=== Source passage ===
(begin)

600GB/s might have been a demand before lossless color compression was around in GCN GPUs.
Even with that in mind, 320GB/s might be too little for 2160p with the same IQ and framerates that we get today with the PS4 @ 1080p.
Regardless, raw bandwidth may not be the only obstacle to 2160p. They would need a much higher fillrate too. The PS4 does 25 GPixels/s with 32 ROPs and only the GTX 1080 does 4x that with 64 ROPs at a whopping (prohibitive for a console?) 1.6GHz.

If there's a 384bit interface, we might be looking at 96 ROPs and 100GPixels/s would be attainable at 1GHz. But if it's "only" 48 ROPs then there's no way a 14/16FF embedded GPU will reach 4*PS4 fillrate.
 
How much ESRAM do you need for 4k, assuming some type of reconstructive or interpolating approach to rendering? How much die space do you lose that could provide for a bigger gpu?

I have a feeling they'll ditch it.
I'm dubious about them using esram also.

A difference between the mid gens and the ps4 and xo though is both machine may require alternative rendering where as, only one really needed it before. And it does seem like the way forward (at the moment anyway)
 
I'm dubious about them using esram also.

(end)

=== To be done ===
1. In the GPU bandwidth discussion, how many ROPs does the GTX 1080 use?
2. Repeat part of the GPU bandwidth discussion word for word. Begin at the words "How much ESRAM" and stop after "the moment anyway)".
3. Translate this sentence from the GPU bandwidth discussion into Spanish: "Regardless, raw bandwidth may not be the only obstacle to 2160p."

=== Dataset extract ===
(begin)

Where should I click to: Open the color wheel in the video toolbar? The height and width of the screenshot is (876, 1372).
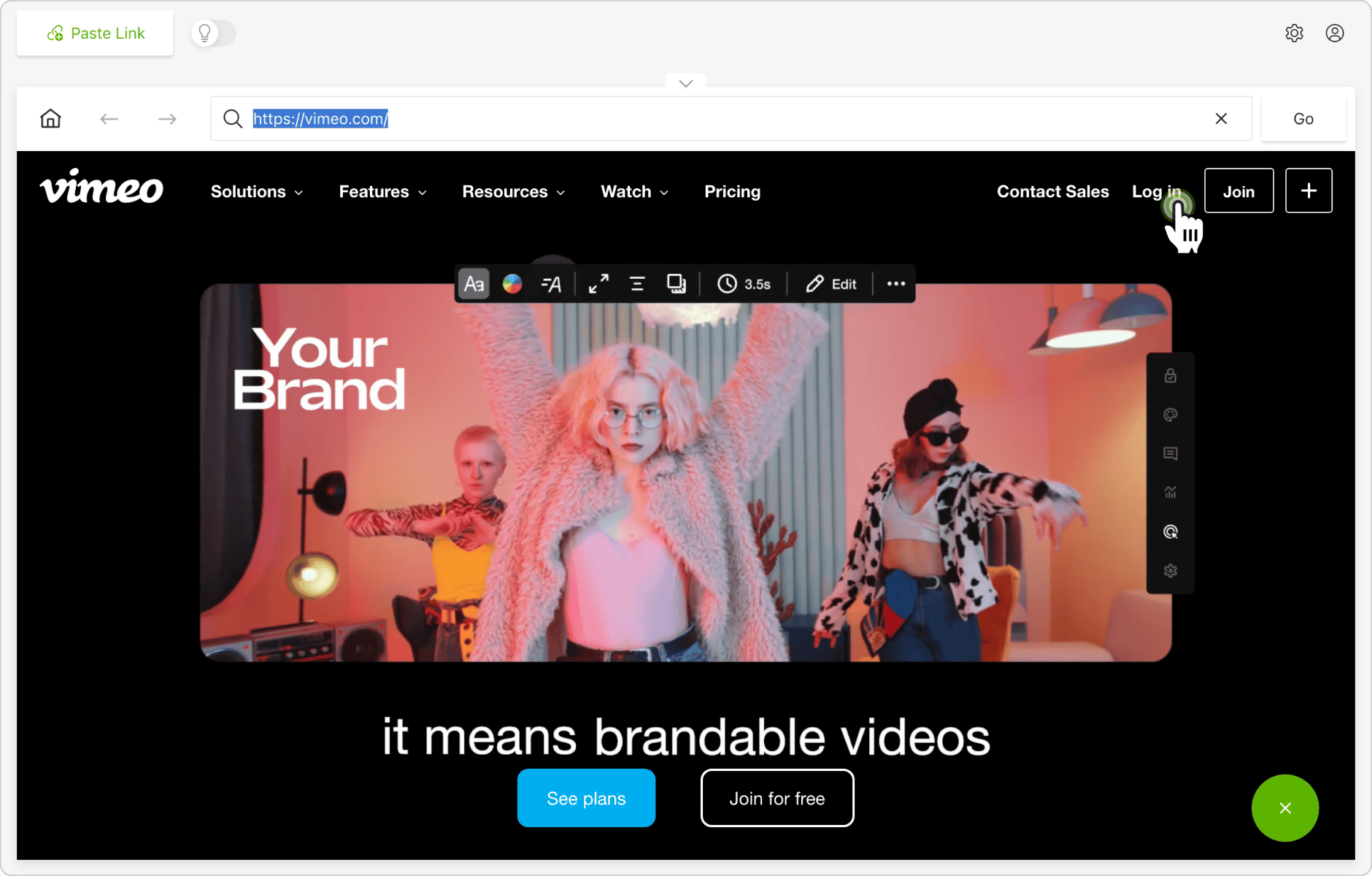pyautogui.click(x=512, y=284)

(end)

=== Written responses ===
1. 64 ROPs.

2.
How much ESRAM do you need for 4k, assuming some type of reconstructive or interpolating approach to rendering? How much die space do you lose that could provide for a bigger gpu?

I have a feeling they'll ditch it.
I'm dubious about them using esram also.

A difference between the mid gens and the ps4 and xo though is both machine may require alternative rendering where as, only one really needed it before. And it does seem like the way forward (at the moment anyway)

3. De todos modos, el ancho de banda bruto puede no ser el único obstáculo para 2160p.